Mercado segue atento aos riscos climáticos associados ao El Niño, que podem comprometer a produção do segundo maior produtor mundial da commodity
Os preços do açúcar encerraram a segunda-feira em alta nas bolsas internacionais, sustentados pelas preocupações com o regime de monções na Índia e pelos possíveis impactos do fenômeno El Niño sobre a produção global da commodity.
Em Nova York, o contrato julho do açúcar bruto fechou com alta de 0,39 centavo de dólar por libra-peso, ou 2,77%, encerrando a 14,45 cents/lb. Em Londres, o contrato agosto do açúcar branco avançou US$ 8,70 por tonelada, ou 1,99%, fechando a US$ 446,90 por tonelada.
Segundo análise da Barchart, o mercado segue reagindo aos temores de que o desenvolvimento do El Niño resulte em
uma temporada de monções mais fraca na Índia, o segundo maior produtor mundial de açúcar. A preocupação ganhou força após o departamento meteorológico indiano reduzir sua previsão de chuvas para o período entre junho e setembro para 90% da média histórica, abaixo da estimativa de 92% divulgada anteriormente.
A situação também é acompanhada de perto por autoridades e analistas internacionais. Recentemente, a Índia alertou que a temporada de monções poderá ser a mais fraca dos últimos 11 anos, cenário associado ao avanço do El Niño e que pode afetar significativamente a agricultura do país.

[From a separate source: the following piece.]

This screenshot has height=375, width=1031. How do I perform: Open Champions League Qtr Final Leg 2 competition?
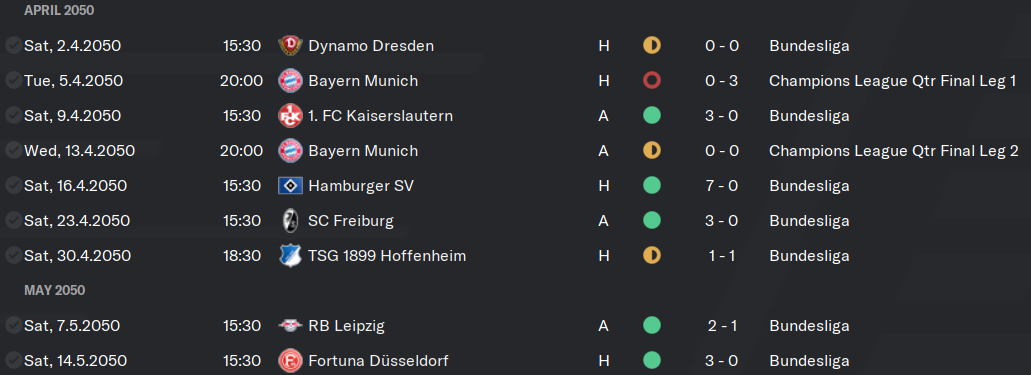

Apesar do suporte climático, o mercado segue monitorando as perspectivas de oferta global. A Barchart destaca que o Departamento de Agricultura dos Estados Unidos (USDA) projeta produção mundial recorde de açúcar em 2025/26, estimada em 189,3 milhões de toneladas, alta de 4,6% na comparação anual. O consumo global também deve atingir um recorde de 177,9 milhões de toneladas.
O USDA prevê ainda produção recorde de 44,7 milhões de toneladas no Brasil em 2025/26, crescimento de 2,3% em relação ao ciclo anterior. Para a Índia, a expectativa é de aumento de 25% na produção, alcançando 35,25 milhões de toneladas, enquanto a Tailândia deverá produzir 10,25 milhões de toneladas, avanço de 2%.
Outro fator acompanhado pelo mercado é a política comercial indiana. O governo do país proibiu as exportações de açúcar até 30 de setembro de 2026 como forma de conter a alta dos preços domésticos e garantir o abastecimento interno. A medida foi adotada diante da expectativa de produção inferior ao consumo pelo segundo ano consecutivo e das preocupações relacionadas ao clima.
Além disso, projeções da Organização Internacional do Açúcar (ISO) apontam que a produção mundial poderá recuar 1,15% em 2026/27, para cerca de 180 milhões de toneladas, com déficit global de aproximadamente 262 mil toneladas, também em função dos potenciais impactos do El Niño sobre Índia e Tailândia.
Dessa forma, os preços continuam encontrando suporte nas preocupações climáticas na Ásia, enquanto o mercado busca equilibrar os riscos para a oferta futura com as expectativas de ampla disponibilidade de açúcar no curto prazo.